Analysis of Particle Physics Data Using the MapReduce Paradigm (2012-2013)
(Project finished.)
Huge scientific data, such as the petabytes of data generated by the Large Hadron Collider (LHC) experiments at CERN are nowadays analysed by Grid computing infrastructures using a hierarchic filtering approach to reduce the amount of data. In practise, this means that an individual scientist has no access to the underlying raw data and furthermore, the accessible data is often outdated as filtering and distribution of data only takes places every few months. The advent of Cloud computing promises to make a “private computing Grid” available to everyone via the Internet. Together with Google’s MapReduce divide-and-conquer paradigm for efficient processing of data intensive application, the Cloud may a viable alternative for a scientist to perform analysis of huge scientific data.
This projects aims at investigating the applicability of the MapReduce paradigm, in particular as implemented by Apache Hadoop, for analysing LHC data and at investigating the feasibility of Cloud computing, e.g. as provided by the Amazon Cloud, for this task instead of Grid computing. Even though it will not be possible to assess the applicability to petabyte-sized problems, this project shall serve as a case study to prove or disprove whether this approach is applicable at all.
Main objectives
This project aims at investigating the applicability of an Apache Hadoop-based MapReduce approach for the analysis of Particle Physics data. This includes:
- Adapt some of the existing LHC data analyses to the MapReduce paradigm.
- Implement the adapted analyses for being useable with Apache Hadoop.
- Investigate the applicability of the approach by setting up and running the analyses in the Amazon EC2 public Cloud using Amazon Elastic MapReduce.
State of the art
State of the art in analysis of particle physics data
The data units recorded by a particle physics experiment are so-called events. At the Large Hadron Collider (LHC), every event contains the information from a collision between two proton bunches.

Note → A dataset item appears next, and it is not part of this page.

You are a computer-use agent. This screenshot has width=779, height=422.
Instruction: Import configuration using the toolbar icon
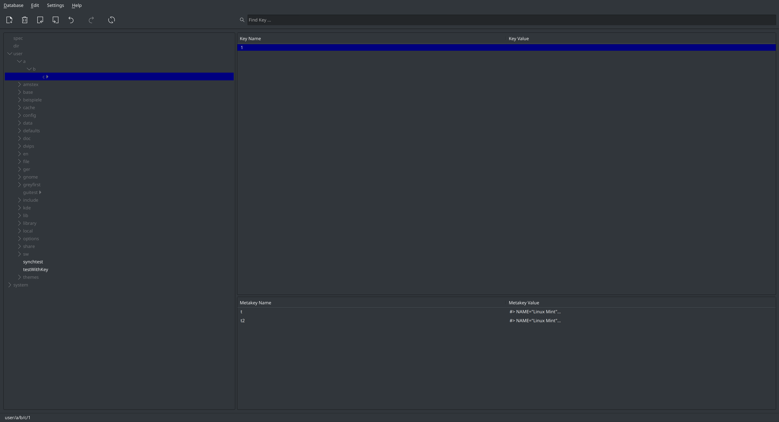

The quantities of interest in a typical particle physics analysis are probabilities or probability density functions for a certain process or configuration to occur. Numerical estimates are obtained by means of histograms (e.g. the momentum distribution within a particle decay), i.e. simple counters for how often a certain condition is observed.
The standard software framework for statistical analysis and visualization in high energy physics is called ROOT [Antcheva 2009, ROOT website 2010]. Based on ROOT, several higher level analysis frameworks have been implemented for analysis of LHC data, e.g. Gaudi [Gaudi Website 2010] and DaVinci [DaVinci Website 2010]. A scientist that wants to perform specific analyses thus writes either C++ or Python code that makes use of the functionality provided by, e.g., the Gaudi or DaVinci framework.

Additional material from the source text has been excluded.